Australian Weta Championships 2025 at Speers Point Amateur Sailing Club
by Peter Hackett 16 Jan 10:06 GMT
5-11 January 2025
The 1 up starts were always crowded, sometimes fun… © Paul Bellamy
Christmas in Queensland. Heat storms humidity humbug. Let's go south for the January Weta Nationals at Speers Point Amateur Sailing Club in the new year?
Hell Yeah! Heading down the M1 against the flow of gorgeous 16 and 13 foot skiffs, A cats, Impulses, and moths, are we going the right way?
At the destination, another stinking hot northerly for a couple of heats, then a howling southerly that doubled the wet and windy layday break.
Yes, this is the annual nationals trek and it just doesn't get any better.
With representatives from QLD, NSW, VIC and TAS, and a fleet that grew to 34 boats, the NSW Weta rep Ian Richardson was understandably excited to have so many boats in the paddock with the mean age of sailors taking a significant dive.
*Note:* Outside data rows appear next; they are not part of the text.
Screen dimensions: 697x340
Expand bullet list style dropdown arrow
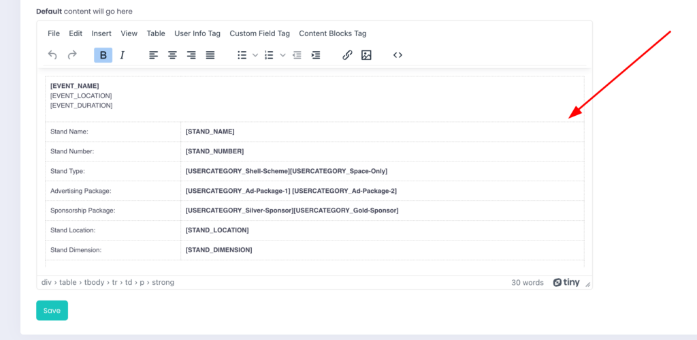point(255,55)
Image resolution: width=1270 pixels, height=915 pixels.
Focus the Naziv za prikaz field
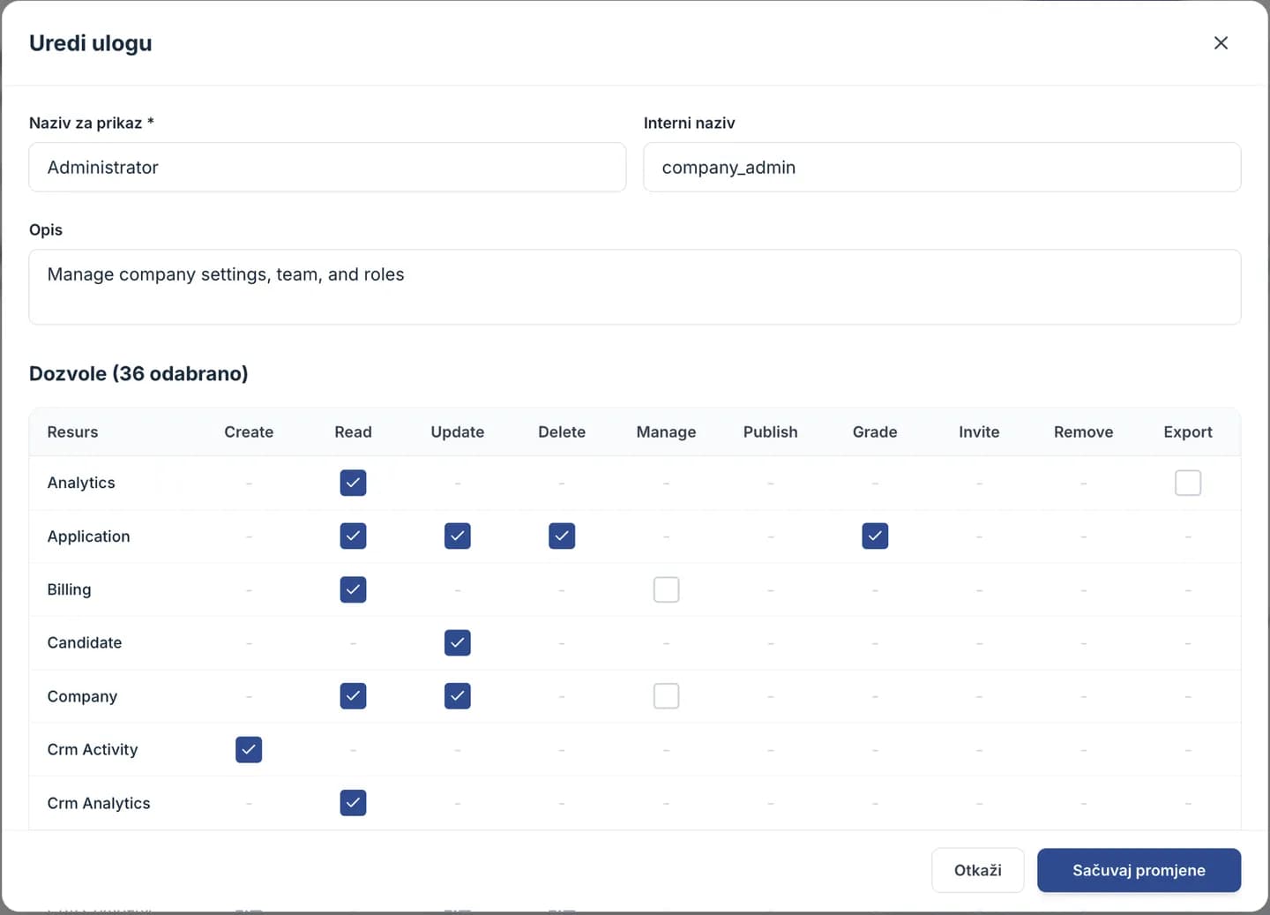click(327, 168)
This was a quality fleet with a number of state and national champions from various other classes, and new talented sailors from foiling moths as well as other monohull dinghies, beach cats, and racing yachts. In fact, the M1 traffic was just part of the evidence showing that we have a lot of critical mass getting back into exciting dinghy classes like the Weta. This is a class first designed in NZ for teaching sailing safely, then their stability attracted the old fellas like me, and now there is a subtle shift which is really nice to watch.
So the first invitation race and heats sailed in fresh northerly showed the visitors what a shifty venue this was going to be. The windward leeward courses featured a procession of shifts from across Warners Bay where the snakes were toxic anacondas and the ladders were Bailey extensions. Left generally worked, right sometimes worked, and the centre rarely worked except in the heat that I won. Go figure. (And no, it wasn't luck!) You just had to stay in phase with a group of similar sailors or out the back door you went. Downwind was tricky also with the puffs on the water splaying in often unpredictable directions, and causing even the rock stars to test if the water was deeper than one metric mast length. All competitors sounded pretty happy with the wind strengths that were generally in the 10 to 25 knot range, with a few stronger gusts.
The larger one-up fleet was always going to be a close battle between the most recent national champions from Queensland, Glenn Foley and George Owen who got first and second respectively. Glenn's son Mitchell could have easily been in the mix too but the snake got him a couple of times, and I just managed to keep the other NSW family of Ian and John Richardson from getting a yellow numberplate up on the podium.
In the 2-ups, more Queenslanders Ryan McVey and Gracie Allen won from Tim and Karen Guymer, with southerners Keith Chidzey and Alex Philpott finding form at the end of the regatta to manage third.
Organisation out of Speers Point ASC was absolutely first class, a wonderful club punching well above its weight. If only they could get the homeowners to leave their windows open at each end of the corse and steady up the windshifts, the game board might be a lot more stable!
The Weta Association excelled, with a wide range of social functions guaranteeing the growth of the class and raising many hands to be counted for the drive to Paynesville Victoria next year.